While the KeyValueRenderer and the ConsoleRenderer are great for development, they still provide almost unparsable output and thus make the whole point of having structured logging mood. In deployed environments, a renderer like the JSONRenderer will come in handy. It serializes the dictionary shown above into a JSON string:

{"event": "auth_provider_failed", "timestamp": 1554115624.139, "level": "error", "provider_name": "google", "provider_ip": "", "timeout": 5}

WYSIWYU – What You See Is What You Understand

As we all know, JSON is a format understood by pretty much every application out there. When the JSON object is written to a log file that file can be watched by tools like fluentd or filebeat. These services can ingested the log records into some long-term storage like CrateDB. Visualization tools like Grafana can then be used to turn the events into a graph which a human eye is better at recognizing than at finding a log message among a thousand others.

As an example, when looking at the following graph, one can see that there is something happening out of the ordinary around the 12:50pm. With timezones in mind, 12:50pm Berlin time is about the same time as 10:47 UTC on April 1st, 2019, and thus around the time of the event that was recorded above.

Without even looking at any logs, one would be able to say that something is broken.

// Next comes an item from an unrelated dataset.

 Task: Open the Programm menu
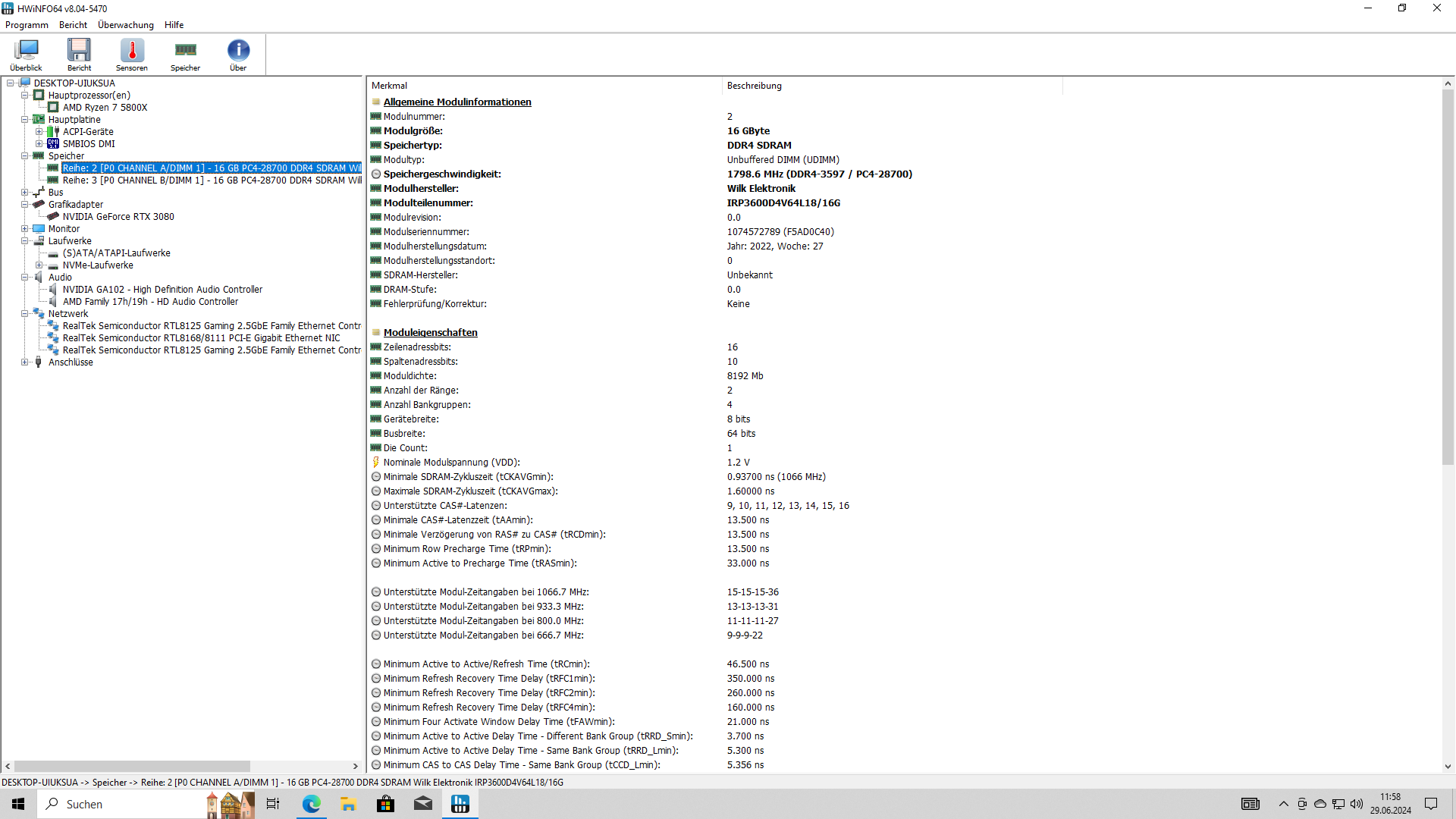tap(27, 25)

A Picture Says More Than A Thousand Words

Consulting two additional graphs — the first one shows the number of log messages per log level over time, the second is about the number of started, finished and failed requests over time — additional information is revealed.

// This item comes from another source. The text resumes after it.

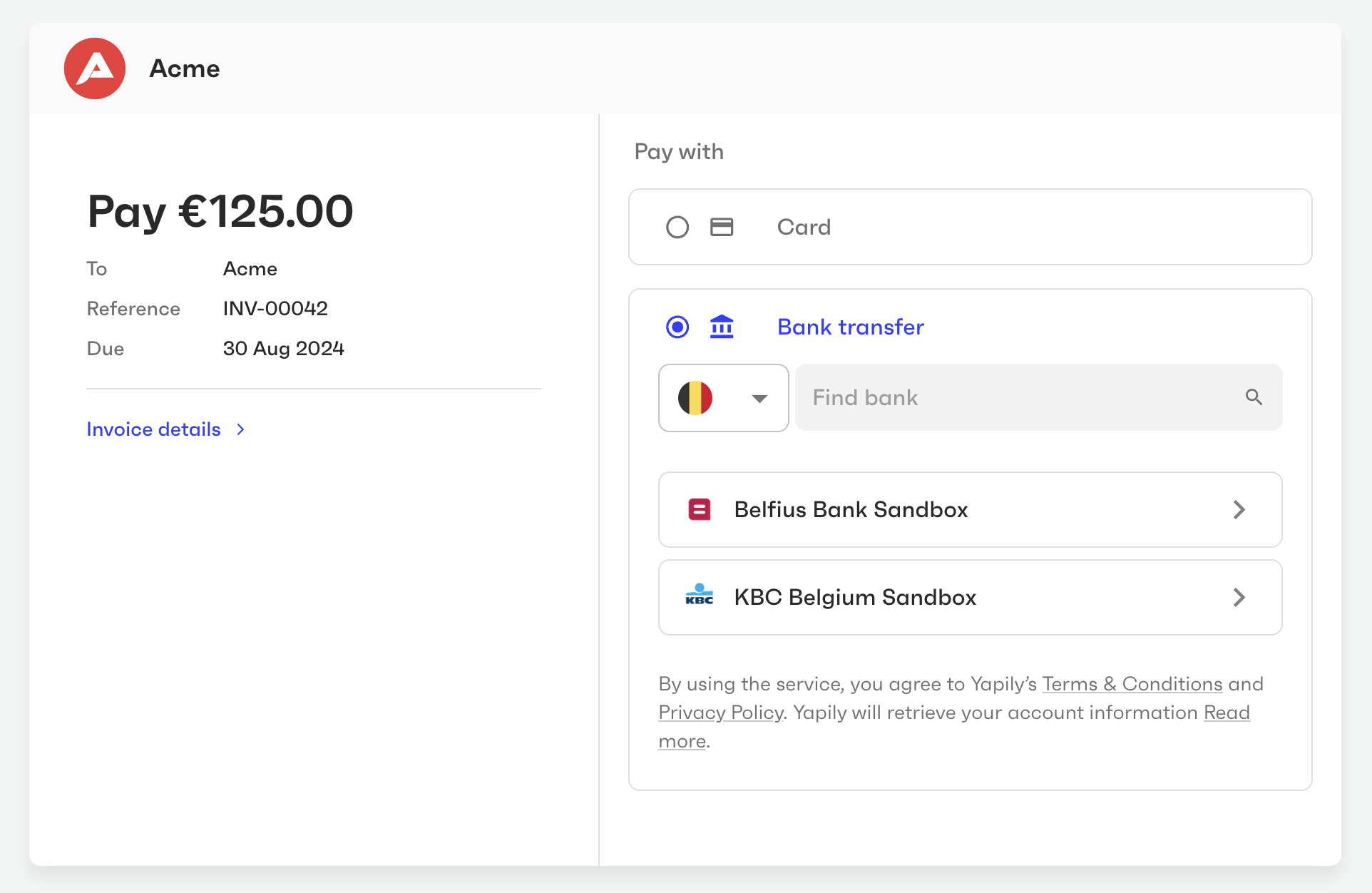
Task: Expand the Belfius Bank Sandbox row chevron
Action: [1239, 509]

At some time around 12pm Berlin time, an increase in failed requests and error messages can be seen. Together with the previous findings, there is a high likelyhood that the error with the authentication provider at 12:47pm was caused by something that happened around 12pm.

As an engineer, this piece of information is vital. Because that at the log messages around 12pm could then reveal that e.g. a deployment happened, or that somebody changed some configurtaion value.

Furthermore, the first graphs also shows that the error about the authentication provider is not an isolated incident but part of a bigger problem.

Structuring My Django Logs

All the above is nice and fancy and shiny and seems to be the unicorn everybody wishes for. But how can structured logging be used in a real application?

There is a repository with a bunch of different logs on my GitLab account. It comes with a docker-compose setup of a couple of different services that interact with each other. It comes with a fluentd setup that writes log messages into a CrateDB instance. And a Grafana dashboard showing some graphs.

Logging For European Users

When logging information, potentially data about users and customers ends up in those logs. Since th EU has graciously provided the beloved GDPR, there is obviously no way to just log whatever one wants.

To keep this section short, a few tips on what to avoid when logging:

  • Never log any secrets. EVER!

  • Ensure your log data store is secured and not world-readable! NO, REALLY!

  • Explicitly log whatever should end up in logs:

    # DO
    logger.error("some_event", foo="bar", lorem="ipsum")
    # DON'T DO
    logger.error("some_event", **some_object.__dict__)
  • Come up with a naming scheme and convention for event names before you begin.

  • Rather log a bit too much than too little.

  • Log object IDs as well as their attributes where it makes sense. The attributes may change over time.

  • Improve as you learn. Add missing information when you notice it would be great to have it.

[1]It’s usually a good idea to think about the different events that could be logged now and in the future and to come up with a naming scheme and naming convention before logging events.